THE PROBLEM — Set down, exactly as written, every line from the one containing "The width and height of the screenshot is (1457, 329)." through the end of the listing.

GIVEN DATA —
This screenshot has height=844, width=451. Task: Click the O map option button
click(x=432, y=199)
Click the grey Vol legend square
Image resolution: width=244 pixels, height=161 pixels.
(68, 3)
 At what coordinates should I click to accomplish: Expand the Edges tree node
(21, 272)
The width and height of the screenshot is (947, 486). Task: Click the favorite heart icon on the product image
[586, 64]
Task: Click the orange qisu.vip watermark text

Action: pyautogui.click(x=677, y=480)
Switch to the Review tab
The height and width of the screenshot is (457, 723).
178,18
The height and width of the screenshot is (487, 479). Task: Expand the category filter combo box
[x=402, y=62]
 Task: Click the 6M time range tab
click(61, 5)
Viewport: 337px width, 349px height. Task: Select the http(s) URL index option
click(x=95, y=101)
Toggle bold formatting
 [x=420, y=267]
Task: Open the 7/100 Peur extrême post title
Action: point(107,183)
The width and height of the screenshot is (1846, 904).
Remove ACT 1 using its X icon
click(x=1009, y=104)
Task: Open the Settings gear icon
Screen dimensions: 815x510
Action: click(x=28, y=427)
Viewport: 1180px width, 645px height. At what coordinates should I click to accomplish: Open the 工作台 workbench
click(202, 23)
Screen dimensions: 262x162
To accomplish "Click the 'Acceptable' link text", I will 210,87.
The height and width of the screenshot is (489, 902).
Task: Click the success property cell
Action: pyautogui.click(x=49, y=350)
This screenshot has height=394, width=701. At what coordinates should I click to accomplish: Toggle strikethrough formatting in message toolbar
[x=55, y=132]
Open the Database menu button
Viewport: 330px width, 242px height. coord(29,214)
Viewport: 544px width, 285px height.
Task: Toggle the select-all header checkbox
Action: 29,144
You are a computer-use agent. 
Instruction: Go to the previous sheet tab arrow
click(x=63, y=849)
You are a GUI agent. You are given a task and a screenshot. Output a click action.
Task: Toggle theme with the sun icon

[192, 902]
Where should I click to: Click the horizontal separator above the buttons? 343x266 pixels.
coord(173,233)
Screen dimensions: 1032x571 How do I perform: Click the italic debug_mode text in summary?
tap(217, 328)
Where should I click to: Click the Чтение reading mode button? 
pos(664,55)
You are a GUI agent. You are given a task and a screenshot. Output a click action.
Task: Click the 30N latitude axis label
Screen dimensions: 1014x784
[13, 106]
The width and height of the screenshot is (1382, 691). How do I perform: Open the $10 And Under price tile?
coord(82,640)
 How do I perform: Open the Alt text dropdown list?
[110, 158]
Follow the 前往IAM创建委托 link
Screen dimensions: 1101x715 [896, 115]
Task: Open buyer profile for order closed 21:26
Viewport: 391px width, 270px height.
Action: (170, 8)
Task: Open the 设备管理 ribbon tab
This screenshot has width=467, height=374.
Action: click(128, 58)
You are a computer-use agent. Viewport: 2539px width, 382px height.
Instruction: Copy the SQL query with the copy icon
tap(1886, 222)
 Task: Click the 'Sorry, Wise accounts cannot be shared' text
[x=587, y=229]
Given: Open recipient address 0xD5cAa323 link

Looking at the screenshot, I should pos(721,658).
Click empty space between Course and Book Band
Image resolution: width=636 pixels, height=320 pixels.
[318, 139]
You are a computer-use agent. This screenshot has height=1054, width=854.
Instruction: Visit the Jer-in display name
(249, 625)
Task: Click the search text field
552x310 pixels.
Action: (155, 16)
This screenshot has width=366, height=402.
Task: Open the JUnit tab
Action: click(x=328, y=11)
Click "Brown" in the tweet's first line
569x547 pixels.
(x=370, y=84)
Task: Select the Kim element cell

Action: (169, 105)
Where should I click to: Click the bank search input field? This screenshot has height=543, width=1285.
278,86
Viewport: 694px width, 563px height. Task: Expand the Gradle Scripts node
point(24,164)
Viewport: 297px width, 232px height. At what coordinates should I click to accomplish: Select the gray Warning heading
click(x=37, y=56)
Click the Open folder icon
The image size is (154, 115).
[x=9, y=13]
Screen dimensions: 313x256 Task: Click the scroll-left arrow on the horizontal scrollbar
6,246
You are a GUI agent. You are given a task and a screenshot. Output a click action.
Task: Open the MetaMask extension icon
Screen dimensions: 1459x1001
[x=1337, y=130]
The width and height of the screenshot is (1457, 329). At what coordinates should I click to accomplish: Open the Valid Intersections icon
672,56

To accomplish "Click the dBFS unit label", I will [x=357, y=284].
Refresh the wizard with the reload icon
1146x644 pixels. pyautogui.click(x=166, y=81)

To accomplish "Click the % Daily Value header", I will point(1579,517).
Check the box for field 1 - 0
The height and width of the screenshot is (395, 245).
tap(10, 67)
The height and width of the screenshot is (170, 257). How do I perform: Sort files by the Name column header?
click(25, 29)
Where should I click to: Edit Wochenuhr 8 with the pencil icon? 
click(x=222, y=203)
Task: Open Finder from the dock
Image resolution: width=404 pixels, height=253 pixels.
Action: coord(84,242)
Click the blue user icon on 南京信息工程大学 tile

TASK RESULT —
The width and height of the screenshot is (1457, 329). At what coordinates should I click to accomplish: Open the Valid Intersections icon
672,56

To accomplish "Click the dBFS unit label", I will [x=357, y=284].
Refresh the wizard with the reload icon
1146x644 pixels. pyautogui.click(x=166, y=81)

To accomplish "Click the % Daily Value header", I will point(1579,517).
Check the box for field 1 - 0
The height and width of the screenshot is (395, 245).
tap(10, 67)
The height and width of the screenshot is (170, 257). How do I perform: Sort files by the Name column header?
click(25, 29)
Where should I click to: Edit Wochenuhr 8 with the pencil icon? 
click(x=222, y=203)
Task: Open Finder from the dock
Image resolution: width=404 pixels, height=253 pixels.
Action: coord(84,242)
Click the blue user icon on 南京信息工程大学 tile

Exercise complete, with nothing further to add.